Turn every line of the records into a JSON list of strings, one string per line. Skip blank lines and leave the pictures out.

Items from a data source
## start

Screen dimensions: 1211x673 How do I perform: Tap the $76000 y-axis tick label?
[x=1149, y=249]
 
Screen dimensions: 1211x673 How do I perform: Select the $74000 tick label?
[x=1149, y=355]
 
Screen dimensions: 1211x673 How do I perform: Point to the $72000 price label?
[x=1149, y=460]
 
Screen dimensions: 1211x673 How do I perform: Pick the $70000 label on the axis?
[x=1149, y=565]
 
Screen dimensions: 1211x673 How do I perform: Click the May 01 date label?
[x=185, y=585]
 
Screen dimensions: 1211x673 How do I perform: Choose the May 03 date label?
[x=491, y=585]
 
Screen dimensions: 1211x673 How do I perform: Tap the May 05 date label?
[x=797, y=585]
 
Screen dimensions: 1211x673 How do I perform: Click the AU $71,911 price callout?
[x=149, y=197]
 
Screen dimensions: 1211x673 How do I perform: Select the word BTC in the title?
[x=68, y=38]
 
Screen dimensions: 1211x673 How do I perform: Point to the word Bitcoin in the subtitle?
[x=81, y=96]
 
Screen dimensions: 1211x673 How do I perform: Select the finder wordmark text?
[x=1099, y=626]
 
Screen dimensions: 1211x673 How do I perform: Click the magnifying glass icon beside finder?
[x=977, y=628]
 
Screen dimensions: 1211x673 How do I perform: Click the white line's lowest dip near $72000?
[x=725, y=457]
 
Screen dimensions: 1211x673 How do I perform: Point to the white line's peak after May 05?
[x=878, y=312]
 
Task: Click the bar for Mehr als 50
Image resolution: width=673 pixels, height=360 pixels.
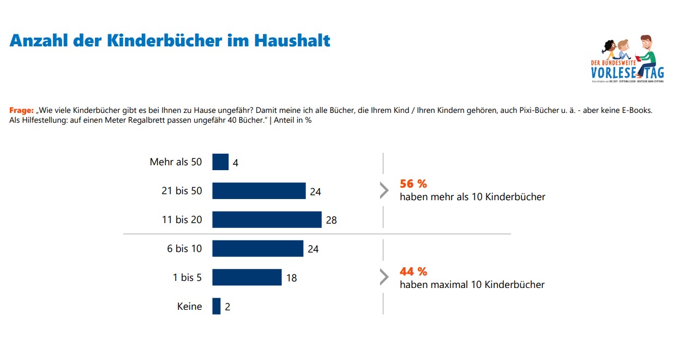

## end

**Solution to this exercise**.
[
  "Screen dimensions: 1211x673 How do I perform: Tap the $76000 y-axis tick label?",
  "[x=1149, y=249]",
  "Screen dimensions: 1211x673 How do I perform: Select the $74000 tick label?",
  "[x=1149, y=355]",
  "Screen dimensions: 1211x673 How do I perform: Point to the $72000 price label?",
  "[x=1149, y=460]",
  "Screen dimensions: 1211x673 How do I perform: Pick the $70000 label on the axis?",
  "[x=1149, y=565]",
  "Screen dimensions: 1211x673 How do I perform: Click the May 01 date label?",
  "[x=185, y=585]",
  "Screen dimensions: 1211x673 How do I perform: Choose the May 03 date label?",
  "[x=491, y=585]",
  "Screen dimensions: 1211x673 How do I perform: Tap the May 05 date label?",
  "[x=797, y=585]",
  "Screen dimensions: 1211x673 How do I perform: Click the AU $71,911 price callout?",
  "[x=149, y=197]",
  "Screen dimensions: 1211x673 How do I perform: Select the word BTC in the title?",
  "[x=68, y=38]",
  "Screen dimensions: 1211x673 How do I perform: Point to the word Bitcoin in the subtitle?",
  "[x=81, y=96]",
  "Screen dimensions: 1211x673 How do I perform: Select the finder wordmark text?",
  "[x=1099, y=626]",
  "Screen dimensions: 1211x673 How do I perform: Click the magnifying glass icon beside finder?",
  "[x=977, y=628]",
  "Screen dimensions: 1211x673 How do I perform: Click the white line's lowest dip near $72000?",
  "[x=725, y=457]",
  "Screen dimensions: 1211x673 How do I perform: Point to the white line's peak after May 05?",
  "[x=878, y=312]",
  "Task: Click the bar for Mehr als 50",
  "Image resolution: width=673 pixels, height=360 pixels."
]